Tali ultime conclusioni non paiono tuttavia idonee a risolvere il caso prospettato.
Ed invero, i precipitati che la citata pronuncia ricava dall’assunto – condivisibile – dell’esistenza di un onere del creditore fondiario di insinuarsi al passivo del fallimento, si tradurrebbero, nel caso di specie, nella imposizione della (non prevista) regola processuale per cui in caso di fallimento il versamento della quota parte di saldo prezzo in favore del creditore fondiario è subordinato al previo deposito della domanda di insinuazione al passivo del fallimento, deposito che consentirebbe di “congelare” il riparto endoesecutivo in attesa degli esiti dell’udienza di verifica del passivo.
La soluzione prospettata materializzerebbe infatti, nel caso posto dalla domanda, un rischio di alterazione del fisiologico divenire della procedura esecutiva.

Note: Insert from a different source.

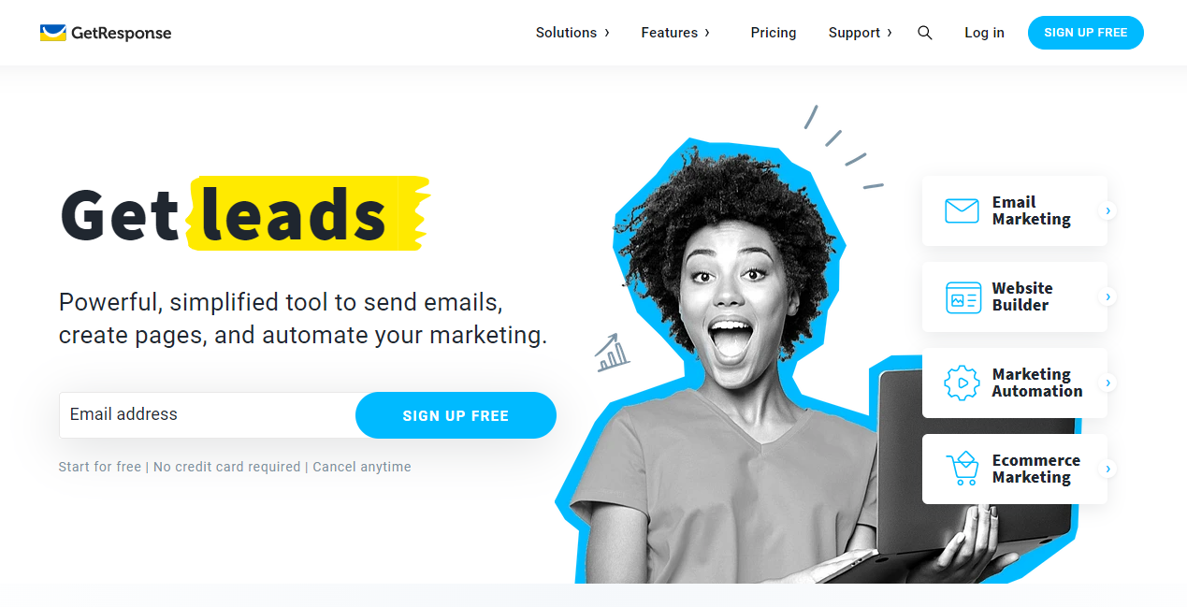Click the arrow beside Email Marketing card
This screenshot has width=1187, height=607.
point(1107,211)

In primo luogo, la dichiarazione di fallimento potrebbe intervenire in un momento in cui la procedura esecutiva individuale è (come nella presente situazione) “matura” per procedere all’assegnazione provvisoria in favore del creditore fondiario, e purtuttavia costui non sia ancora nella materiale condizione di insinuarsi al passivo del fallimento, poiché la relativa fase non si è ancora aperta, non avendo ricevuto l’avviso di cui all’art. 92, l.fall. (contenente, tra l’altro, l’indirizzo di posta elettronica certificata cui l’istanza di insinuazione al passivo deve essere trasmessa a norma del successivo art. 93).
In secondo luogo, richiedere il previo esaurimento del procedimento di verifica del passivo (seppure in relazione alla sola fase che si conclude con la pronuncia del decreto di cui all’art. 96 l.fall.) vorrebbe dire imporre alla procedura esecutiva la necessità di attendere i variabili tempi (esposti come sono ad imponderabili alterazioni processuali) dell’accertamento del passivo fallimentare, con ogni conseguenza in punto di contenimento dei tempi del processo (esecutivo) e quindi di ragionevole durata del processo.
In terzo luogo lascia irrisolto il caso del creditore fondiario che non si sia insinuato al passivo del fallimento per cause a lui non imputabili, o più semplicemente poiché il termine di cui all’art. 101 l.fall. non è ancora spirato.
Poste queste premesse, l’orientamento giurisprudenziale surrichiamato può essere precisato nel senso che il creditore fondiario partecipa alla distribuzione anche se non si è insinuato al passivo quante volte non sia ancora in grado di poterlo fare perché il fallimento è stato appena dichiarato.